THE NORFOLK, Fremantle
by JENNY D’ANGER:
With a pub lunch in our sights we scurried from Cliff Street towards the Norfolk Hotel like rats through a maze, one umbrella between four, and rain threatening.
Fortunately the heaters were blazing in the covered, atmospheric outdoor courtyard, warming us and drying our damp clothes.
Formerly the daggy, but heritage-listed, Oddfellows Hotel, it underwent a major facelift in time for the America’s Cup, quickly becoming a trendy watering hole.
Between debating whether sports obsession is healthy (two for, two against) or owning a dog is better for mental health we checked out the menu.
Bruschetta ($14) is a dish that is never quite the same depending on the eatery and/or chef (I’m still getting over a place that offered bruschetta with neither tomato nor basil in it). The Norfolk’s came with finely chopped tomato and red onion, fetta and rocket, drizzled with balsamic reduction.
The raw onion really lifted the tomato mix, as did the fetta. It was delicious, but rather a small serve for $14 I thought, looking enviously at my colleagues’ laden plates and my quickly bared one.
Fozzie reckoned his spicy cacciatore pizza ($22), with bacon, chorizo, mushrooms, chili, rocket and goats curd was “thin, and crisp, yet chewy”, making it “pretty close to perfection”.
“While the cheese at times became overwhelming this pizza came within a whisker of one of the best I’ve tasted in the port city,” he intoned.
Belly’s knowledge of beer is scary for someone so young, and he waxed lyrical about the Norfolk’s range of boutique beers, many from WA.
He had no problem with the “cheesiness” of his three-cheese pizza ($22), which quickly disappeared.
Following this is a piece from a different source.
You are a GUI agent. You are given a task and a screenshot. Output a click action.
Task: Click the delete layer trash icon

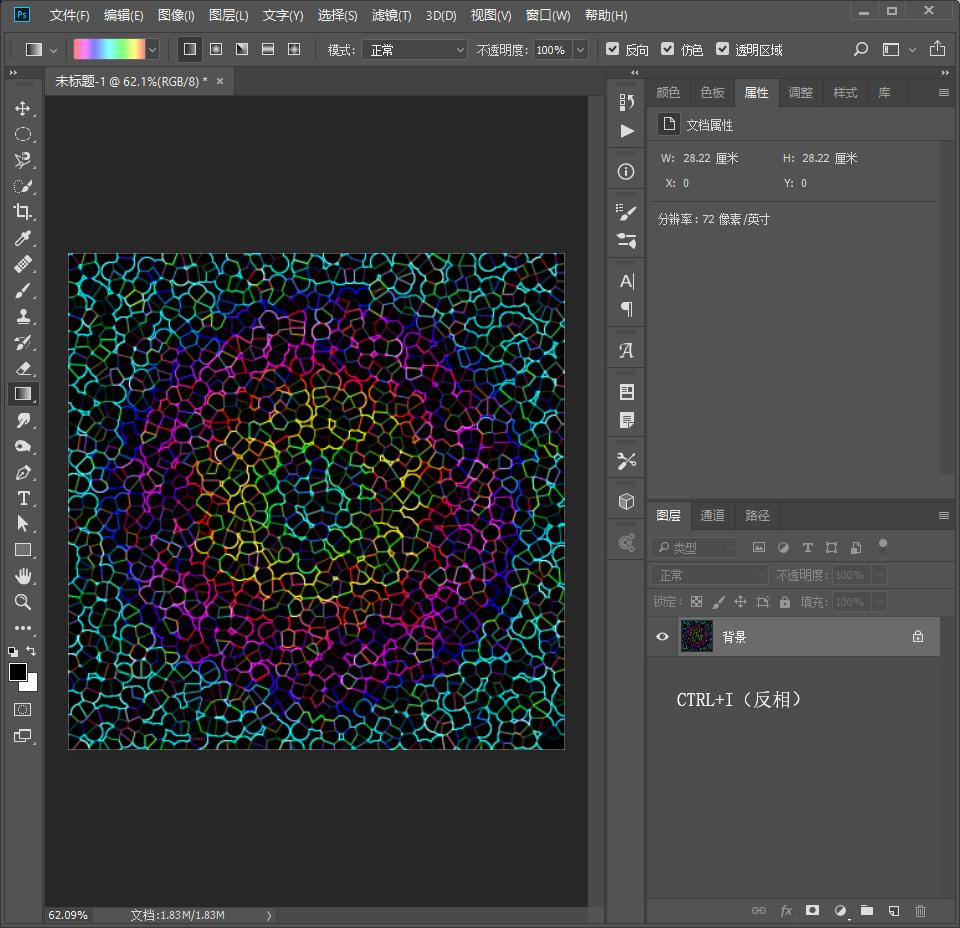[920, 911]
Feeling at home with the miserable weather, Scotshanks (completely lame made-up nickname because Stephen is Scottish and tall) reckoned it was a day for soup—in this case spicy cauliflower ($12).
Accompanied by a couple of slabs of thick toast the rich, orange soup came in a bowl the size of a trucker’s steering wheel.
“It had the perfect balance of cream and cauliflower and tasted as fresh as a nun’s cassock—the best soup I’ve had in a restaurant in donkey’s years,” he sighed.
With prompt and pleasant service, in no time we were heading back to the office, ready to tackle what the week would throw at us.